Staff SRE Reliability Engineer
Location: New York, NY (Hybrid) / Remote
Department: Engineering
The Role
Flowcode is seeking a Staff Site Reliability Engineer (SRE) to lead reliability and infrastructure efforts across our platforms. This role will help grow and drive our infrastructure strategy, operational rigor and observability while building and supporting the systems and tooling required to support Flowcode’s continued growth.
As a technical leader within our engineering organization, you will grow and operate scalable cloud infrastructure, establish best practices around deployment and reliability, and partner closely with engineering teams to ensure systems are scalable, resilient and observable.

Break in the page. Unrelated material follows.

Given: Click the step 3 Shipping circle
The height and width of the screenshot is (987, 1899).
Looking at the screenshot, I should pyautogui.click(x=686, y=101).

This role combines hands-on engineering with systems and architectural leadership. You will be a pivotal member of our engineering leadership team, leading the charge for reliability and long term infrastructure growth.
What You’ll Do
Reliability & Infrastructure Leadership
- Lead Flowcode’s site reliability engineering strategy and implementation.
- Improve system availability, scalability, and resilience across our platforms
- Drive operational best practices across our engineering teams
Cloud & Platform Engineering
- Maintain, grow and operate scalable infrastructure on our AWS platform
- Lead infrastructure best practices for scalability, failover, and disaster recovery
- Work with critical infrastructure vendors on monitoring, analysis and security.
CI/CD & Deployment Automation
- Build and maintain modern deployment and testing pipelines
- Grow and maintain our GitOps workflows using ArgoCD
- Enable safe, reliable releases through automated testing and validation
Observability & Monitoring
- Manage monitoring, logging, and alerting systems
- Improve system visibility through metrics, tracing, and logging
Technical Leadership
- Serve as a reliability and infrastructure subject matter expert across engineering
- Mentor engineers and promote best practices
- Collaborate with our engineering and data team to ensure new systems are built for reliability and scale
Qualifications
Required
- 8+ years of experience in Site Reliability Engineering, DevOps, Infrastructure Engineering, or Platform Engineering
- Hands-on experience with Kubernetes and container orchestration
- Experience building and maintaining CI/CD and deployment pipelines
Experience implementing and growing GitOps workflows and tools such as ArgoCD
- Github actions familiarity and exposure, ideally in a multiple contributor production pipeline
- Experience with observability platforms, code quality tools and common security practices
- Strong scripting or programming skills (Python, Go, or similar)
- Experience supporting high-scale distributed systems
- Experience with Infrastructure as Code (Terraform, Pulumi, or CloudFormation)
- Strong core AWS service familiarity (EKS, EC2, S3, RDS, etc)
Preferred
- Experience designing highly available and multi-region architectures
- Experience implementing progressive delivery or deployment strategies
- Experience building internal developer platform tooling
Flowcode is not for everyone. We hire with a pinhole lens — only those with the rare combination of intellectual horsepower, execution velocity, and uncompromising drive will thrive here. If you are seeking to operate at the highest levels of performance and impact, we want to meet you.
How to Apply
We are an equal opportunity employer and value diversity at our company. We do not discriminate on the basis of race, religion, color, national origin, gender, sexual orientation, age, marital status, veteran status, or disability status.
A successful candidate’s starting pay will be determined based on the role, job-related skills, experience, qualifications, work location, and market conditions. The current range for this role is up to $260k - $290k plus equity.